Saturday, October 10, 2009

Manipulating the News

Many, many years ago, when I was in college, I served as chief of the News Bureau. At that time, my school was the only one in NYS that allowed students to be the sole contact with the print media. In those days, I was very idealistic about what was news and how it was handled. Probably you could cross out the "idealistic" part and substitute "naive".

That idealistic naiveness has has eroded over the years, and during the past couple of weeks, has disappeared altogether because of the way our local paper has handled a local news event.

To back up, I read of a similar event which occurred in a neighboring community some time ago.
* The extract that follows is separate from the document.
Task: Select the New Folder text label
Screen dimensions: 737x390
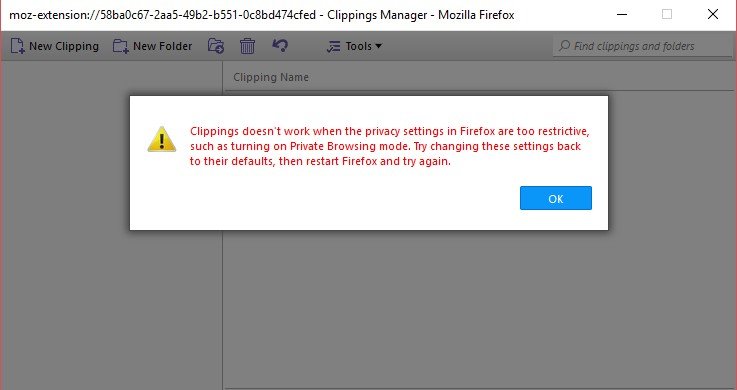Action: click(x=163, y=46)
That story had nearly daily accounts in our paper of what was happening. Those accounts were significantly featured on the front page and created a storm of letters to the editor that could be read in the paper.

Now a parallel situation has taken place here, in our town, the same town in which the paper is created, printed, and distributed. So the paper is handling the news in the same manner that the neighboring community's news was handled, right? Wrong!

Maybe this is the time to reveal that one of the significant parties in today's news event worked at the newspaper at one time. Maybe I am reading more in the reporting because of that. Regardless, I can now identify ways of slanting the news without the use of words. Yesterday's paper acts as a blueprint for manipulating news.

How?

1) Change the location of the lead story. Put it in a different spot on the page and maybe the readers will miss it.

2) Change the size of the font in the headline. Give a story about conference bikes a bigger headline than the arrest of a city official.

3) Shorten the length of the story. Give more space to area stories, rather than this local story.

4) Fluff out the length of the report by devoting significant space within the lead article to a related story.

5) Be stingy about how many times you report this story.

6) Filter who will be quoted about the event.

7) Filter what will be quoted about the event.

8) Don't include the story on your website.

9) Remove comments from the website if you don't like them.

I can imagine how the newspaper would react to my list. We never slant the news. We must consider the family. A good guy is accused. The situation warrants careful reporting. You are reading too much into the situation. But wouldn't those same reasons apply to any alleged wrongdoing reported?

See how easy it is to subtly manipulate the news. You don't even need the power of words to do it.